• [WHAT YOU WILL DO]: A word-for-word copy of the listing is required, and it must contain no pictures.

• [SUPPLIED INFORMATION]:
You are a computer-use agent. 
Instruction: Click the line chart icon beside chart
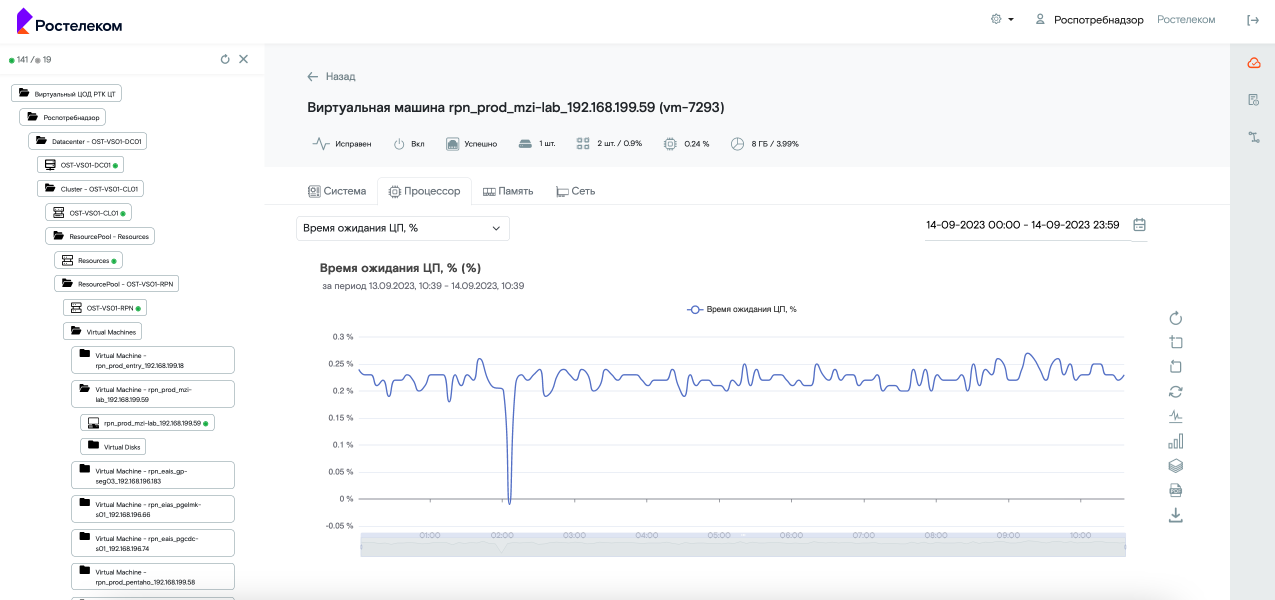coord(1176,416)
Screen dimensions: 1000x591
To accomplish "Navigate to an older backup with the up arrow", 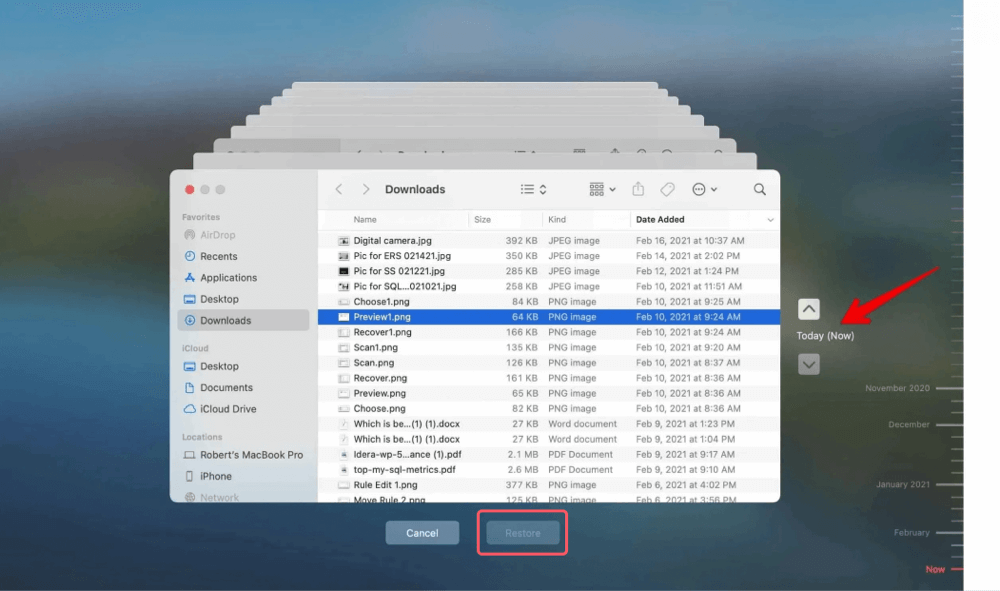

• [RESULT OF THIS EXERCISE]:
You are a computer-use agent. 
Instruction: Click the line chart icon beside chart
coord(1176,416)
Screen dimensions: 1000x591
To accomplish "Navigate to an older backup with the up arrow", 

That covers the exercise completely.